Collected data:
• • • • •

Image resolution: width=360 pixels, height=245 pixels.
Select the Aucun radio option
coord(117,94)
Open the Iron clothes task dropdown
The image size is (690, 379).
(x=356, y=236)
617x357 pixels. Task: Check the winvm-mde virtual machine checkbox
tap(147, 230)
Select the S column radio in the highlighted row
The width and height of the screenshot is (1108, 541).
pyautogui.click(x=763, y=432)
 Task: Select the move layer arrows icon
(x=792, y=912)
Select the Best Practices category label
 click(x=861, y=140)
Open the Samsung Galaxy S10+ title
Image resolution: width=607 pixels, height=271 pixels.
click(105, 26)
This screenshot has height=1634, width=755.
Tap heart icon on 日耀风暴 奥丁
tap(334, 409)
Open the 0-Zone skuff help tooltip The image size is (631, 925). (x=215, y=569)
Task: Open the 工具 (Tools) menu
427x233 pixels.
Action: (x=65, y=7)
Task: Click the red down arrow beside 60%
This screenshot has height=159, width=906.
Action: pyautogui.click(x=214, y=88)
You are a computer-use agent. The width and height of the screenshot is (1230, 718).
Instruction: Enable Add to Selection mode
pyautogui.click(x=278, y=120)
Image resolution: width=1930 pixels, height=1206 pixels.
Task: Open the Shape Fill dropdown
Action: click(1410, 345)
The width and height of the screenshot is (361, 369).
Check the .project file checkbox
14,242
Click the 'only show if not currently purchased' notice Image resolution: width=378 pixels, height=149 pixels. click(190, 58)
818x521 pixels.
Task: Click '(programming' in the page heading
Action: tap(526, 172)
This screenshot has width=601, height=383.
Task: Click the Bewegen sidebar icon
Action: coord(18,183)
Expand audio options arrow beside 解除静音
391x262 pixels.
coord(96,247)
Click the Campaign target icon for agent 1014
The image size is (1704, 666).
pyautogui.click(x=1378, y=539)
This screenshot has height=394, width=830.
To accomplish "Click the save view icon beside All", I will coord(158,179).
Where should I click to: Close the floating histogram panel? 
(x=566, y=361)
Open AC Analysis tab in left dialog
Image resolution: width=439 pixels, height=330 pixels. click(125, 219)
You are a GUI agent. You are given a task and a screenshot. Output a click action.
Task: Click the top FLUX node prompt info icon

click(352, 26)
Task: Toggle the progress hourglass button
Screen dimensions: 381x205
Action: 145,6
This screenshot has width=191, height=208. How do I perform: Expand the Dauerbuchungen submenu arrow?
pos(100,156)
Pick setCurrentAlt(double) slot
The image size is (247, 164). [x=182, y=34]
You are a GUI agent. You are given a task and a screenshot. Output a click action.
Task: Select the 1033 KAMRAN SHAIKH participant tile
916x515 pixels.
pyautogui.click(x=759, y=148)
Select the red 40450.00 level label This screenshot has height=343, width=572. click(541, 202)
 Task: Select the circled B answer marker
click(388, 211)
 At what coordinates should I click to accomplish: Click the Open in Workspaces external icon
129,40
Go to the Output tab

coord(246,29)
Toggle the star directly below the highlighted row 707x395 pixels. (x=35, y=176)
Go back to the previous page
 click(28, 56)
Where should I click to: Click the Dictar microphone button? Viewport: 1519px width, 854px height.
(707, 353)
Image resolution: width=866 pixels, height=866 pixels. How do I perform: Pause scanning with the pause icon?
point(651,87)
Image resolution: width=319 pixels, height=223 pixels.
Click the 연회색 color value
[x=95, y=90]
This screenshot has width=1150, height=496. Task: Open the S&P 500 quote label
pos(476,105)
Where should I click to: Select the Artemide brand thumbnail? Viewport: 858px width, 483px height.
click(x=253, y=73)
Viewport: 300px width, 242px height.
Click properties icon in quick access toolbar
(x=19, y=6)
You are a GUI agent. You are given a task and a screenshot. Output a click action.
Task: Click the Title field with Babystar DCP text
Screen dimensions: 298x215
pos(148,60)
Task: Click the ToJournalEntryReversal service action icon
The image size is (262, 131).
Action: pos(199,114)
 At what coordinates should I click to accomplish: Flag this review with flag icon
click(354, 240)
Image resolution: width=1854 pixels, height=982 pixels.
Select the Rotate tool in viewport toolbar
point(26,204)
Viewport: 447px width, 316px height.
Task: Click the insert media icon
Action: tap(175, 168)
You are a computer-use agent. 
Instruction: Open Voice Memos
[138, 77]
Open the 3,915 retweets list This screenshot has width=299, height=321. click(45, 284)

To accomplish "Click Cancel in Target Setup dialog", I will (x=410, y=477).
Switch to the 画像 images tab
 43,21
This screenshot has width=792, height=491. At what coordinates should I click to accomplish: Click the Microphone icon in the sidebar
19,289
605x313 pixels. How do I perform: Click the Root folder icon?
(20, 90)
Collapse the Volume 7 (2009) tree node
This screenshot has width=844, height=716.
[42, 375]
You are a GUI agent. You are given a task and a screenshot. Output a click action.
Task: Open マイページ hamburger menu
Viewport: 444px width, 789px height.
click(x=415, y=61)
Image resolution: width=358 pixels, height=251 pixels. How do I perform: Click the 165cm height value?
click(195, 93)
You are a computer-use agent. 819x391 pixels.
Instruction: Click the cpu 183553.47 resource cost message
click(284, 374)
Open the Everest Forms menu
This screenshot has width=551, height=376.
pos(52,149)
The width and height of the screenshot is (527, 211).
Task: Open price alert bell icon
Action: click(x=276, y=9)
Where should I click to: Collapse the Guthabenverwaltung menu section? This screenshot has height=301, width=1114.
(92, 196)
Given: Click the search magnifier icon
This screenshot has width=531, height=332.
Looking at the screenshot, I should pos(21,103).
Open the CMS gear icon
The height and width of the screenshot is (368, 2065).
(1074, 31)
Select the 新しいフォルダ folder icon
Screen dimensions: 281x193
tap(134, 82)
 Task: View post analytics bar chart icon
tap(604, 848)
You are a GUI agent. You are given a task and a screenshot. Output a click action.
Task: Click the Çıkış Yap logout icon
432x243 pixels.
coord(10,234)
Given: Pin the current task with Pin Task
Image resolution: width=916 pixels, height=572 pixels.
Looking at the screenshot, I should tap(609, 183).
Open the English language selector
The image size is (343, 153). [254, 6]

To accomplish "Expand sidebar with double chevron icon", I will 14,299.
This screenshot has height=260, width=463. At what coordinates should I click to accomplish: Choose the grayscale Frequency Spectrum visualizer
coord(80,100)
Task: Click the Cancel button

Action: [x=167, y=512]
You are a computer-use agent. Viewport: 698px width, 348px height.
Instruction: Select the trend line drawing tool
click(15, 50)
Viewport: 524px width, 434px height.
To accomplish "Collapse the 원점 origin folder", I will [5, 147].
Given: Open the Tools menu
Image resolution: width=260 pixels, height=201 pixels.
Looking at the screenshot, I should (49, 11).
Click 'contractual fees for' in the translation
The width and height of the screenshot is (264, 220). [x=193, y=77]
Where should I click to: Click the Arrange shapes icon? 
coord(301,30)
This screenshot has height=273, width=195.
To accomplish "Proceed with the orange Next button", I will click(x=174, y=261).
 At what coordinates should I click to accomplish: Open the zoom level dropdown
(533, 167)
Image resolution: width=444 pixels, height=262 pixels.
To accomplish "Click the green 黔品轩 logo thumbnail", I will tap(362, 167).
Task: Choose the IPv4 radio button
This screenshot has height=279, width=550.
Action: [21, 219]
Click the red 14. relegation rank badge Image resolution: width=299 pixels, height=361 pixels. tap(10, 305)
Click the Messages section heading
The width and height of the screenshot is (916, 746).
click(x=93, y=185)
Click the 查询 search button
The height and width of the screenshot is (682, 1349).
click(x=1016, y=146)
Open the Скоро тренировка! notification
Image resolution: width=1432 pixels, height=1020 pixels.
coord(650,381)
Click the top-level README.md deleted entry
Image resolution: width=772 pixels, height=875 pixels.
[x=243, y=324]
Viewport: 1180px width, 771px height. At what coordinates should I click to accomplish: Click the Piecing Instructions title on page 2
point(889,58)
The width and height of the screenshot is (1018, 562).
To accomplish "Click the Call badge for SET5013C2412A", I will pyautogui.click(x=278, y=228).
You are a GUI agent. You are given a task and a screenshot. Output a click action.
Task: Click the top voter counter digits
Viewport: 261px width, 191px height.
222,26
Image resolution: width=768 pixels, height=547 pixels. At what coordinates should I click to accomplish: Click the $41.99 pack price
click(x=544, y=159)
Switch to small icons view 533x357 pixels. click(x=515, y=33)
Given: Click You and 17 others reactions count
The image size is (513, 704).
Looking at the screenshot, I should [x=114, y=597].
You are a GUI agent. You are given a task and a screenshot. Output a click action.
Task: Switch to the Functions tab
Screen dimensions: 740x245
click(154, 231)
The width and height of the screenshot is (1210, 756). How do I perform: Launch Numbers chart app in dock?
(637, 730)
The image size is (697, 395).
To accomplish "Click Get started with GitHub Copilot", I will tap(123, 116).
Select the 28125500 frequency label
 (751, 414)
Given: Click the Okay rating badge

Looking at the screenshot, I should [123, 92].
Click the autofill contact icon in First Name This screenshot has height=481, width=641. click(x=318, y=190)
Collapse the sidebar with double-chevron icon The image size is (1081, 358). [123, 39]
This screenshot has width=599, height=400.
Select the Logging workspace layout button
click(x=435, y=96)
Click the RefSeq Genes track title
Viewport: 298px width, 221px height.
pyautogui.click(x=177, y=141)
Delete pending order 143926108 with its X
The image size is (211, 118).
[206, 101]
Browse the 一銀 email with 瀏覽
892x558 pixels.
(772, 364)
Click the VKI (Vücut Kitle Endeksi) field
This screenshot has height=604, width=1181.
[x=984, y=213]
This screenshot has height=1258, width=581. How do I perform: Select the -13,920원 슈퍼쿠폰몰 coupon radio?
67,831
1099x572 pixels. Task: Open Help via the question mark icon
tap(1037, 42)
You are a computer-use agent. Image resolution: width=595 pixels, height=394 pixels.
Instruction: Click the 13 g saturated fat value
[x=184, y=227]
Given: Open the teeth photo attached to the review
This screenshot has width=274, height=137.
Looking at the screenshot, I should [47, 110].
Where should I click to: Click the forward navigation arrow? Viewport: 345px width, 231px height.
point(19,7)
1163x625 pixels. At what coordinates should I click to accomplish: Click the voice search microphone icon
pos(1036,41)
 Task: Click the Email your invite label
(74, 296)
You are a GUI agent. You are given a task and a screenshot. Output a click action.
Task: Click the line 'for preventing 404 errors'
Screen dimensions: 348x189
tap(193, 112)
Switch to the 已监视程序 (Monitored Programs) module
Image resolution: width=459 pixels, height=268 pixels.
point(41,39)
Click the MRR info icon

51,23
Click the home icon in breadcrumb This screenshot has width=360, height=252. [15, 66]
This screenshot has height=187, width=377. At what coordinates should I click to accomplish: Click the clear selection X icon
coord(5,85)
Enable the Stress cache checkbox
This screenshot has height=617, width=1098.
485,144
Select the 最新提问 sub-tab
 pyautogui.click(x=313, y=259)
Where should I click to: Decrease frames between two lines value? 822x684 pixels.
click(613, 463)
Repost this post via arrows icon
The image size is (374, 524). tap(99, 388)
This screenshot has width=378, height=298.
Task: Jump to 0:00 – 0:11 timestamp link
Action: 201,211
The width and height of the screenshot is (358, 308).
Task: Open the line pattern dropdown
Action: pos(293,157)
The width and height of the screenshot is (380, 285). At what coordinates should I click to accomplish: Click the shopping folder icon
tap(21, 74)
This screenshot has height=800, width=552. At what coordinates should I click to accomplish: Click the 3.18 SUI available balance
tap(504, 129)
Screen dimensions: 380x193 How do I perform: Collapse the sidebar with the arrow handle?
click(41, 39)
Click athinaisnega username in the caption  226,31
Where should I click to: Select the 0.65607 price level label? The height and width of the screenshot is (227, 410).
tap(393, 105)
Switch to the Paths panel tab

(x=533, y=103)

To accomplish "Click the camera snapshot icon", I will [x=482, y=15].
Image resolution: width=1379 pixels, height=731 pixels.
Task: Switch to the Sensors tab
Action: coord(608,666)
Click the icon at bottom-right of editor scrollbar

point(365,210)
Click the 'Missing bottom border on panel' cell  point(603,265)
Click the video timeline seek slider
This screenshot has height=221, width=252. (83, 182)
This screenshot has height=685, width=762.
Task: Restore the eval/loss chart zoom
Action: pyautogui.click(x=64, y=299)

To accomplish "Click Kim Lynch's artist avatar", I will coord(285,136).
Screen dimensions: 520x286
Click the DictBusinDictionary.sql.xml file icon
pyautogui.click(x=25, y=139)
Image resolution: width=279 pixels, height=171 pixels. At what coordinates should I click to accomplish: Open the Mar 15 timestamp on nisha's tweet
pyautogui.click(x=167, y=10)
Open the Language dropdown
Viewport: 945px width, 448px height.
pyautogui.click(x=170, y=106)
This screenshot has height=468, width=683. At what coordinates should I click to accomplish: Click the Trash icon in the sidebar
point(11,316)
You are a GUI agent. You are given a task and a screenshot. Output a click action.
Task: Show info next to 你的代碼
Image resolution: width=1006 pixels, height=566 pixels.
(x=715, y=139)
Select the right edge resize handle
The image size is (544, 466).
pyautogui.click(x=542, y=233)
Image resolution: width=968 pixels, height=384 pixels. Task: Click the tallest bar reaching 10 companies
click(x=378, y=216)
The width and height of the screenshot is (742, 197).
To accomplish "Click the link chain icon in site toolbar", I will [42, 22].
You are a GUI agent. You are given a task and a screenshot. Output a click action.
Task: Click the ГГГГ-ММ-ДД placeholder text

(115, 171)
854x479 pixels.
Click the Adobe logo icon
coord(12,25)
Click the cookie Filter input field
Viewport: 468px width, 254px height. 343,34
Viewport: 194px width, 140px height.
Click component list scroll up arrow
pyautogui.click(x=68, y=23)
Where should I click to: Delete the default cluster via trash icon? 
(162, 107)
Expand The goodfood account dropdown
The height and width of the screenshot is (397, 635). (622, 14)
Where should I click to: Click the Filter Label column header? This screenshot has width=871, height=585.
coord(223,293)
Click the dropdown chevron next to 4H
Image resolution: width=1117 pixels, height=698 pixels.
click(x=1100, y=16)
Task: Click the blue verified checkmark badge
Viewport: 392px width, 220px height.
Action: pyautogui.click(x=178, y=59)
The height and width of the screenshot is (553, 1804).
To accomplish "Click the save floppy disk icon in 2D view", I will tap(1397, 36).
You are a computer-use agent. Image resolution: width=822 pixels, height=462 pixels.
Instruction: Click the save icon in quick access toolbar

• • • • •

## TASK DIRECTIONS
Report every line above that has the string "chevron" in it.

## RESULT FOR THIS EXERCISE
To accomplish "Expand sidebar with double chevron icon", I will 14,299.
Collapse the sidebar with double-chevron icon The image size is (1081, 358). [123, 39]
Click the dropdown chevron next to 4H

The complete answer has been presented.